A Wee Bit Funny
In the dash to squeeze myself onto an over-populated train with an under population of seats, I pushed passed the chuggers and freebie paper boys and nodded to the glinting Shard (Europe’s tallest office building). Chasing the minutes sprinting ahead of me I exercised the cadence in my calves springing up the stairs into the station. Taxis scurried like beetles and buses weaved their bendy centipede forms through the traffic. Outside the station sat an automated public lavatory. Spending a penny these days seems to set you back 50p, despite high levels of quantitative easing inflation seem to remain high for this public convenience. The jaws of this rotund unit beeped open with their emergency warning signifying the occupant’s time up and to the horror of the seated young boy (couldn’t be more than seven years of age) and his accompanying mother he was now in public view in full décolletage.
Panic struck, he yelled to his waiting family to fix the problem in the language of a tourist. His mother battled to pull the hydraulic doors shut, his shouts grew more impassioned and desperate. His pants hugged his shoes, his father fumbled with change to decipher denominations, his brothers doubled over in laughter which was bound to mature into an angry childhood scar.
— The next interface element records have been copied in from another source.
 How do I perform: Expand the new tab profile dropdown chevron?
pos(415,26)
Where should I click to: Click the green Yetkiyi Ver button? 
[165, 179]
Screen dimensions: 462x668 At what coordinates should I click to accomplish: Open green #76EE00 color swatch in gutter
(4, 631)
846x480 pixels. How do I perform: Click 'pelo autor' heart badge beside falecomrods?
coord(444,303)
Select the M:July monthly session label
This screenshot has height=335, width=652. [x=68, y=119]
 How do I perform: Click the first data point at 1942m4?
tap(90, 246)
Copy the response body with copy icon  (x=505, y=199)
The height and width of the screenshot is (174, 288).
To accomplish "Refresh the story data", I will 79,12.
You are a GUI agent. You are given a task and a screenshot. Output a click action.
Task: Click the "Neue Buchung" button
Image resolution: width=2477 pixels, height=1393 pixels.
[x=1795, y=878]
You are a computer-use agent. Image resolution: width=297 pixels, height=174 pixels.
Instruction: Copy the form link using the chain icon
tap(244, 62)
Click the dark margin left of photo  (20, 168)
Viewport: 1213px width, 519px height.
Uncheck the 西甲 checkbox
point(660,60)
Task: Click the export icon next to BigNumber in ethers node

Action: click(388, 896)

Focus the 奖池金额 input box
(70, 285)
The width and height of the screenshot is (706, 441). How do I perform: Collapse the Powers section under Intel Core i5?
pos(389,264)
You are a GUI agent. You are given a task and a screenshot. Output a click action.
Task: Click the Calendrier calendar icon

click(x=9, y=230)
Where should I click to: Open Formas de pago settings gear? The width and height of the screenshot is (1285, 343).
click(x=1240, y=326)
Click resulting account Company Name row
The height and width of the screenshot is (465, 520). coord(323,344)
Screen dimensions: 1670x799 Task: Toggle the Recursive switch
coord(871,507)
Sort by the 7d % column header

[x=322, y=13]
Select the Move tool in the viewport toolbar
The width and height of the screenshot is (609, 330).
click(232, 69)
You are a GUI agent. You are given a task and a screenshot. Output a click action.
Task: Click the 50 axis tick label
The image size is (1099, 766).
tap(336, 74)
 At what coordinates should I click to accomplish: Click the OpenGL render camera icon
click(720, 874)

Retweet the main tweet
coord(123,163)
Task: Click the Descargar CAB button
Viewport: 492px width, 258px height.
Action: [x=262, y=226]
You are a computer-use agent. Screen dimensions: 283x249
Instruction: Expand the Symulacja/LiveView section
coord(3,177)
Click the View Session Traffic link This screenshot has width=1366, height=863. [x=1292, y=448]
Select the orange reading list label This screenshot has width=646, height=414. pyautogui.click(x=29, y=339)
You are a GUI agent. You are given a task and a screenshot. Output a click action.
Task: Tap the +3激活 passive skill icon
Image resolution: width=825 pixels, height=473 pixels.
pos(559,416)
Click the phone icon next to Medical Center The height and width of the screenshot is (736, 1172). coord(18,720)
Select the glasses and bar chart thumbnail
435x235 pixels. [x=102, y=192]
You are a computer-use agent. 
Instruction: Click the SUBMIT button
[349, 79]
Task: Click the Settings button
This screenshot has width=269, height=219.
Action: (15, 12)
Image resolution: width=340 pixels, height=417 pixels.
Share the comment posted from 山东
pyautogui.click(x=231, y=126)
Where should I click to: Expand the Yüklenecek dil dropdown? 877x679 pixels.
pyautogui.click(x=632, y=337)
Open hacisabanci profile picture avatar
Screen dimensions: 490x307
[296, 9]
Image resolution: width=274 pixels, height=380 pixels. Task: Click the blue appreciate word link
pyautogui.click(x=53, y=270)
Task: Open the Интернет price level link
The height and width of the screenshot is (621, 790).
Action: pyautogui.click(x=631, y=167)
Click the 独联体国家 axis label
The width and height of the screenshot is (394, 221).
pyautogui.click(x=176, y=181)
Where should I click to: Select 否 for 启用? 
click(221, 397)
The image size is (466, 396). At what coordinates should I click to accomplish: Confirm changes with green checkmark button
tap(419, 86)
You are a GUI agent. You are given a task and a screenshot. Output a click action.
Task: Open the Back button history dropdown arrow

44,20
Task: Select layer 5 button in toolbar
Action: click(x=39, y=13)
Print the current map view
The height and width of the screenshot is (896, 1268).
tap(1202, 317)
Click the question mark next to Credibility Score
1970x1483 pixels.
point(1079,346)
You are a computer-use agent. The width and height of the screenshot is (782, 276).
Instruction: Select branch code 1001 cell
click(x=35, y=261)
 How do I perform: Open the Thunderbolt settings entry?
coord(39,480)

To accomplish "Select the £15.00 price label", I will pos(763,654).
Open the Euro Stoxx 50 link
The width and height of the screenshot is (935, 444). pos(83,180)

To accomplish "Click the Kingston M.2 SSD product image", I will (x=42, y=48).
This pay and display unit had confirmed the suspicions of passing human traffic. These public conveniences possess the power to be highly inconvenient. Not to be trusted with one’s ablutions, my advice if you need to pay a visit in the capital, find a jolly nice hotel. And for the horror struck boy...well just like my childhood seated encounter with an ants nest, which literally translated as ants in my pants, it’s character building.
I know, spending a penny shouldn’t be so hazardous.
My advice, steer well clear of them.